声優さんも、主人公ひそねとその周りのDパイや、空自の面々はなかなか渋いメンバーの起用でハマっていると思っていたのですが、JK巫女が出てきたところからぶち壊し。クライマックスに絡むあんな重要な役どころに、セリフ棒読みのOP歌手を起用するなんて、監督もプロデューサーも、声優という仕事を何だと思っているのでしょうか。
唯一のカタルシス(というか、それをカタルシスと呼んでよいのかどうかも自信がありませんが)は、11話の柿保飛行班長の主人公に対するマジギレのシーンでした。公務員としての矜持と自分の欲望の投影の区別がつかなくなった葛藤を表現する釘宮さんの本気の演技がすごかったのと、ひそねに対するイライラを全部ぶちまけてくれたので、テレビの前で「よくぞ言ってくれた、俺たちの柿保さん!」と叫んでました。でも、全体的に言えばストーリーの壮大さに比べてそうした人間の内面の葛藤のドラマといったものが弱く、物語としては薄っぺらい印象しか残りませんでした。
なによりも一番がっかりしたのは、ミタツ様の移動が74年周期、すなわち前回が1944年(太平洋戦争終戦の前年?)だったという重大極まる設定が、ほとんど何も回収されずに終わったことです。
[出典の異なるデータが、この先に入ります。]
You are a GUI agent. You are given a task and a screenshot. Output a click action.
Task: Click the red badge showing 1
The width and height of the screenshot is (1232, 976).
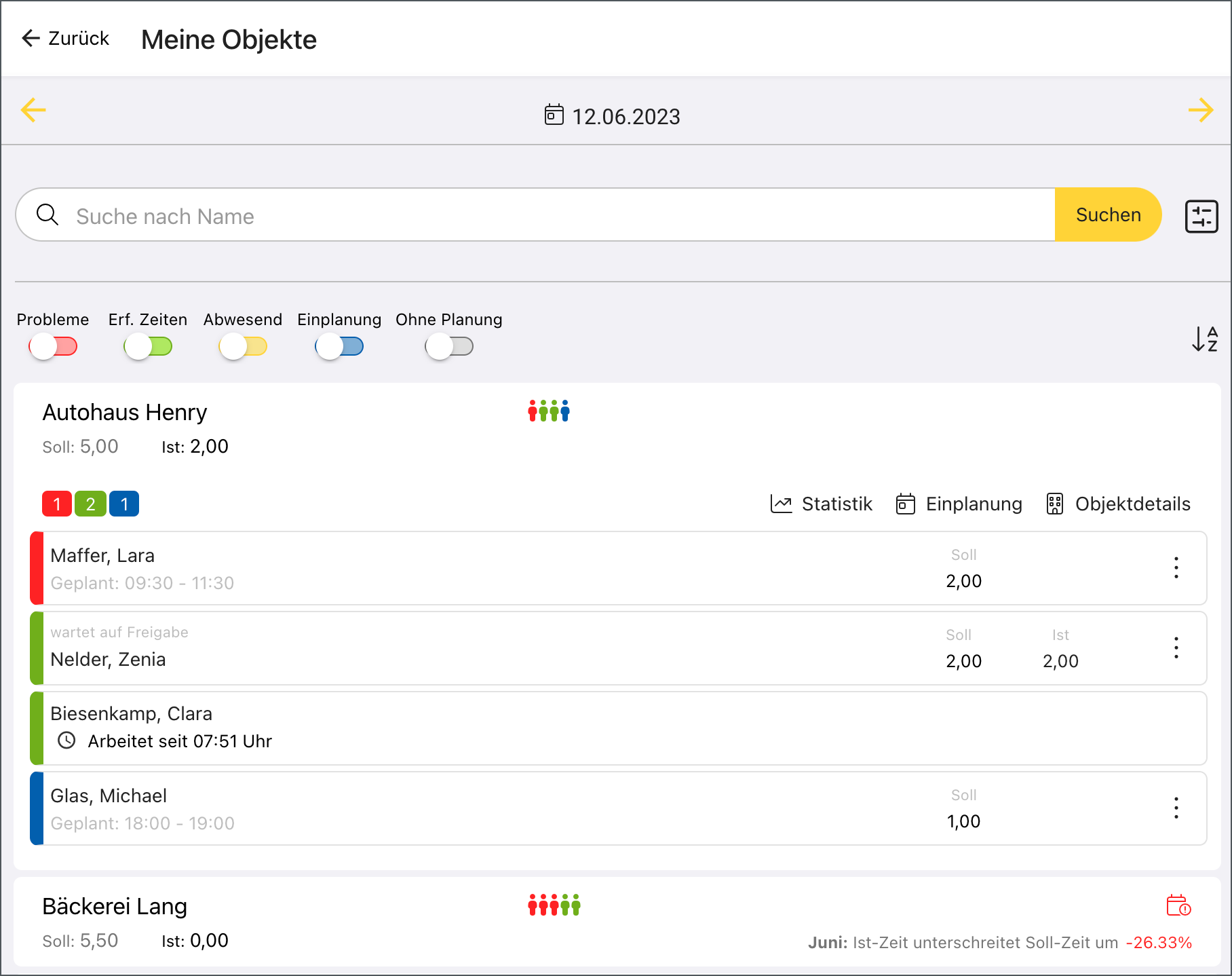[x=57, y=504]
現人神たる天皇の守る国だった日本の敗戦は、ミタツ様に対する国家の不義によって、あるいはミタツ様の何らかの意思によってもたらされた国難だったのか?それを引き起こしたきっかけは貞さんだったのか?貞さんはそれをどう総括しているのか?物語の作者は、戦後70年以上経っても今もって回収されずにいるこの「神国日本」伝説に対する終止符を、どのように打とうとしているのか?…ということに興味津々で最終回を見たのですが、それに対する答えは何も示されず、74年周期という数字に大した意味もなかったことが顕わになってしまいました。本当にがっかりです。
前回のミタツ様のお目覚め当時、少なくとも10代後半だったはずの貞さんは計算上は90歳を越えているはずなのに何であんなにぴんぴんしてるの?というご都合主義を全部取っ払っても、樋口×岡田のコンビがこの大きなテーマに対してどんな思想を見せつけてくれるのか、これにずばり答えを示してくれたら、それこそあらゆるご都合主義批判を跳ね返せるパワーをこのアニメは持つはずでした。しかし、それはなされませんでした。
その他にも、Dパイのスーツの意味とか高卒で空自に入った主人公の年齢やマツリゴトと自衛隊の関係など、細かいところで色々と設定が破綻しているというか、御都合主義があちこちに垣間見えてしまい、いっしょに観ていた子どもにすら突っ込まれる始末。壮大なスケールのアイデア倒れ、というべきでしょうか。残念でした。